The Law of Sines and Law of Cosines apply wherever distances or angles must be determined indirectly — situations where direct measurement is impossible or impractical.
Surveying and land measurement. A surveyor measures two distances and the angle between them (SAS) to determine the third distance — for example, the width of a river or the length of a property boundary obscured by terrain. Alternatively, from two known positions a measured distance apart, a surveyor observes the angles to a remote point (ASA) and computes the distance to it.
Navigation. A ship or aircraft determines its position by measuring bearings (angles) to two known landmarks. The triangle formed by the vessel and the two landmarks is solved using the Law of Sines (typically an AAS or ASA configuration), yielding the distances from the vessel to each landmark.
Physics and engineering. Forces acting at angles are resolved using the Law of Cosines. Two forces of known magnitudes acting at a known angle produce a resultant whose magnitude is computed by treating the force vectors as sides of a triangle — the Law of Cosines gives the resultant magnitude, and the Law of Sines gives the angle the resultant makes with each component force.

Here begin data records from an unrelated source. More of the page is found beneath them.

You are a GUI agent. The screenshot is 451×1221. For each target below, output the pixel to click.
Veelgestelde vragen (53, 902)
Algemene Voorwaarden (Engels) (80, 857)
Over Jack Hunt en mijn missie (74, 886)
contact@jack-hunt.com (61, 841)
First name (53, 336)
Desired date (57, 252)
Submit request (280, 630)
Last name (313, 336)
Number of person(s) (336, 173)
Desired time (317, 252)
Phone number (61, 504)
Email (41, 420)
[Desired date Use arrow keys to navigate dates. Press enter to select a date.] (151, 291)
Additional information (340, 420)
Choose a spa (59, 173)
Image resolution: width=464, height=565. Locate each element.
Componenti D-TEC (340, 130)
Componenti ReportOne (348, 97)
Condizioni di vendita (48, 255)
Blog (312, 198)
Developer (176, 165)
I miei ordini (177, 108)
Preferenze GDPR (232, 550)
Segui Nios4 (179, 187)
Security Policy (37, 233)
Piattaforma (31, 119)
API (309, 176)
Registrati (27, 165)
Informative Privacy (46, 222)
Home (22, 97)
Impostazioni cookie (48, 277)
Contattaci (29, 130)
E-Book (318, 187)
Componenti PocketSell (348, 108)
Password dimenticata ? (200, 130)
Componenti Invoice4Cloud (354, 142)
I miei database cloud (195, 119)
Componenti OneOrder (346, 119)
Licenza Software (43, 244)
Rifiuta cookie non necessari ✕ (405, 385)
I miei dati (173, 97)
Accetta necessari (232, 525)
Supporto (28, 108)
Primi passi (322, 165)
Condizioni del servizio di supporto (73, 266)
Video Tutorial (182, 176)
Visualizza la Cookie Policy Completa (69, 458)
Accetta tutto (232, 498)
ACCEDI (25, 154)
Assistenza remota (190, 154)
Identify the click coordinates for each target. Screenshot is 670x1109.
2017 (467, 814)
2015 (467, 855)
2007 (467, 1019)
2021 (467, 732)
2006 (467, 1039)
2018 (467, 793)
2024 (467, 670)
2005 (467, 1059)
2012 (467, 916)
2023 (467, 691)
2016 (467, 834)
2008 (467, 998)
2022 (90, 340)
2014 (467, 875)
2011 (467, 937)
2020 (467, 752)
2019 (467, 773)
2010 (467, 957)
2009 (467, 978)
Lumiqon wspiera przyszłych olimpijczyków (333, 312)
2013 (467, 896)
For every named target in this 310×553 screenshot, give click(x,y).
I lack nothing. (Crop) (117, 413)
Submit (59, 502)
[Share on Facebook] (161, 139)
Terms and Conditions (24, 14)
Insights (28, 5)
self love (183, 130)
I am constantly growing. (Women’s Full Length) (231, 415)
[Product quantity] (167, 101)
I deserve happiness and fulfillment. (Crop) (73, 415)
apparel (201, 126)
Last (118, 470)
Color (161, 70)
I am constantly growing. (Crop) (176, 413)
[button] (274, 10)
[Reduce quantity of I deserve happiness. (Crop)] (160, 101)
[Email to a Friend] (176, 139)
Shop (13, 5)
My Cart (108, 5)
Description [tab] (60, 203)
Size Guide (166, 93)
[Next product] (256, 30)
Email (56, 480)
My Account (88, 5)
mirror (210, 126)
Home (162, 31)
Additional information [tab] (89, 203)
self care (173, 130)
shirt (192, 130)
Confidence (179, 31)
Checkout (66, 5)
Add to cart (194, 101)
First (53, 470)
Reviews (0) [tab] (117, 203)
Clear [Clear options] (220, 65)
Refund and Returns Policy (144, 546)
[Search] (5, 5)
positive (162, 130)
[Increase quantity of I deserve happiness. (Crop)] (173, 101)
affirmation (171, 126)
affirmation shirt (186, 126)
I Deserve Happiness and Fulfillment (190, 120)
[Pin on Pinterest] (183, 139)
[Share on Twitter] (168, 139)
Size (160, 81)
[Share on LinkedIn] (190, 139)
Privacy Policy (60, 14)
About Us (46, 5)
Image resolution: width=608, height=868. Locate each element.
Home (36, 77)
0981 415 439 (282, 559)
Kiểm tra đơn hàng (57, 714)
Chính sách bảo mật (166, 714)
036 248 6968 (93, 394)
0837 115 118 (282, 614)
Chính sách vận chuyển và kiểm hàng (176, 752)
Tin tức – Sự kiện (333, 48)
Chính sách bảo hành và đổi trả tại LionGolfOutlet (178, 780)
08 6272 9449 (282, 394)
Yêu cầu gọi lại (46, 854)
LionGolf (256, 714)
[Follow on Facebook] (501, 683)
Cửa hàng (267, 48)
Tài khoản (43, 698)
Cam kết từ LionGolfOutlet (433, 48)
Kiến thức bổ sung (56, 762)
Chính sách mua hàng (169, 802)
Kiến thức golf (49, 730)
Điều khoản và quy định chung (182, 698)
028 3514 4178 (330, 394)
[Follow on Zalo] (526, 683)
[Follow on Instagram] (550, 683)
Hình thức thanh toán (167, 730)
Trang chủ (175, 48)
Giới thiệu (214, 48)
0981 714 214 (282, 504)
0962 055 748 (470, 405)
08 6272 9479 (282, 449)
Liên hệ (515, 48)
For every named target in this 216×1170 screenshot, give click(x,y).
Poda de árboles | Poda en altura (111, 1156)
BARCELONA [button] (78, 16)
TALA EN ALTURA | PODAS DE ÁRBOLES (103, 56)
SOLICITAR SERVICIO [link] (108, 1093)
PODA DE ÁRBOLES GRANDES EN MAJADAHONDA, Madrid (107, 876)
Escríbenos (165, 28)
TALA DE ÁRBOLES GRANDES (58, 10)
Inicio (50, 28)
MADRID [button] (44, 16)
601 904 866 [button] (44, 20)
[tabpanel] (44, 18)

Indirect measurement. The height of a mountain, the distance to a star (via parallax), or the span of a bridge can be determined by measuring accessible distances and angles and solving the resulting triangle. Each problem reduces to identifying the triangle, classifying the known information (AAS, ASA, SAS, SSA, SSS), and applying the appropriate law.
In every application, the first step is geometric: identify the triangle, label the known and unknown elements, and determine which law applies. The computation follows mechanically from there.